The Open Commons Framework™ is like a forestry management program in that we
urgently need to put in place an approach that distributes risk and promotes healthy growth of the Internet. It is both a philosophical and structural approach to designing and nurturing a locality-based cyber entity that promotes both economic vitality and cyber resilience. Rugged individualism is a critical trait of Western capitalism, because market incentives create the conditions for individual ingenuity and problem-solving. In particular, small and medium businesses are the cradle of ingenuity and can iterate much more quickly than their larger counterparts. Protecting the cradle and nurturing ingenuity requires opening the canopy of the larger trees to promote growth from the forest floor. Against the cyber threat, in particular, collective approaches are needed to address systemic risk. Harnessing rugged individualism within a collective risk approach is the genesis for the Open Commons Framework™; and, it specifically addresses problems that are inherent with having only a handful of “too big to fail” organizations that, when compromised, have devastating effects. Thus, the Framework balances market forces with the promotion of innovation, all contained within the trusted enclave of a geographic community.
Rationale: The Open Commons Framework™ is envisioned as a critical model for steering the cyber market toward a community-based construct that builds trust while spurring innovation and market forces.
Structural Elements and Tenets [*]
Open Commons Framework™ represents more than a business model description; it is an
institutionalized approach that requires adoption of the below criteria, while promoting innovation
and allowing only compatible deviations.
1. Free and Open Market Forces.
Adopters shall promote free enterprise principles and prohibit anti-competitive practices.
Rationale: To enable market forces for economic vitality that promotes cyber resilience.
2. Social Enterprise.
Adopters shall, in their articles of formation, specify that the entity’s business purpose shall
include the social objectives of improving a community’s cyber resilience.
Rationale: To institute governance that promotes social enterprise within the market model.
Local partners in national security.
3. Enforceable Ethos.
Adopters shall hold themselves out publicly that in the entity’s pursuit of its social objectives to its stakeholders, that it commits itself to the duties of loyalty, of fair dealing, and of care.

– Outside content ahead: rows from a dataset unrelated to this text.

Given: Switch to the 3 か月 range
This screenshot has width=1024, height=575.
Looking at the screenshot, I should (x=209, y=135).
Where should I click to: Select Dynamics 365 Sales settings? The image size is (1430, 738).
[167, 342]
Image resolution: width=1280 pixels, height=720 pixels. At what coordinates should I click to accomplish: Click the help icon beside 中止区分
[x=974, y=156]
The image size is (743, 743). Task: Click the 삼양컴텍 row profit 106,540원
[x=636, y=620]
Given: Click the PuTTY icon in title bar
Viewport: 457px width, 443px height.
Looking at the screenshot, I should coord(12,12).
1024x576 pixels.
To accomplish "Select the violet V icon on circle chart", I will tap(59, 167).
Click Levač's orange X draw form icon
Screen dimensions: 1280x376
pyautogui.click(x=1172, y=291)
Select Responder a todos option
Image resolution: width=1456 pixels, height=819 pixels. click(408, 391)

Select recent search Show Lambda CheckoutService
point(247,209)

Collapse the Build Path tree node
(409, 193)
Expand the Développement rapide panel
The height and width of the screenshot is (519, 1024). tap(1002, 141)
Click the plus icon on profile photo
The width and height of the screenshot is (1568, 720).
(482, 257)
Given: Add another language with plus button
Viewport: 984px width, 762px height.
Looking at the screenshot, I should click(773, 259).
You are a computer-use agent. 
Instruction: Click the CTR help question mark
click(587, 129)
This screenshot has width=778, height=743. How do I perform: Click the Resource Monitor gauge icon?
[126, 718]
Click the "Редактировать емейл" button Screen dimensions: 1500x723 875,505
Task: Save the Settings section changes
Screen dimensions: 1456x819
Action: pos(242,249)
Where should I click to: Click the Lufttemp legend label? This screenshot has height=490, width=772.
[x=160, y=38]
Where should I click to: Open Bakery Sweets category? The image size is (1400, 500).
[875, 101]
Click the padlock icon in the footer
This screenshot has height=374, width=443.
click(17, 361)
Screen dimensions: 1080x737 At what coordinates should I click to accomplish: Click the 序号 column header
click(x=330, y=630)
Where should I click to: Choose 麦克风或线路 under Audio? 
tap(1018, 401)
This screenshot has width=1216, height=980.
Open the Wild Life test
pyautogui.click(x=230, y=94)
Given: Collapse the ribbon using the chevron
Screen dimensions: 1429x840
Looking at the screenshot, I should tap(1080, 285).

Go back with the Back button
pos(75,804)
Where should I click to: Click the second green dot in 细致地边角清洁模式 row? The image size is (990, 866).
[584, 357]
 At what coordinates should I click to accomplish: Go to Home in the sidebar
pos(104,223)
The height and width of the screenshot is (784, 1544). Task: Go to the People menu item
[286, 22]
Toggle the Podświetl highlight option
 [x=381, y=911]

Rationale: To hold leaders accountable to the social enterprise.
4. Innovation Protection
Adopters shall institute governance by which original works and ideas are protected in ways that balance market forces and social enterprise principles.
Rationale: Social enterprise principles for collective cyber resilience should not undermine incentives that drive innovation.
5. Trust Protection
Adopters shall institute governance that balances collective interests with innovation principles.
Rationale: Innovators benefit for the trust established from a trusted partnership, and innovation incentives should not undermine trust that underpins the community.
6. Main Street Friendly
Adopters should institute “Main Street Friendly” * business rules, policies and programs to advance economic vitality and innovation in the surrounding locality.
Rationale: Think Globally, Act Locally (in the context of building local cyber markets)
5. Nurture Small Business
Adopters should institute “Main Street Friendly” business rules, policies and programs that ensure that small businesses are not squeezed out of the local cyber market.
Rationale: About 50% of GDP and Employment comes from Small Business
[*] The Open Commons Framework™ acknowledges the influences of the Open Source Definition. It is not that Open Commons and Open Source share roots in software development. Rather, it is the philosophical approach behind Open Source which broke through the proprietary code mentality of software development. The Open Commons Framework™ derives its raison d’etre and its inspiration from a mirrored belief that
innovation in cyber depends upon a collective approach built upon the trust of a shared vision.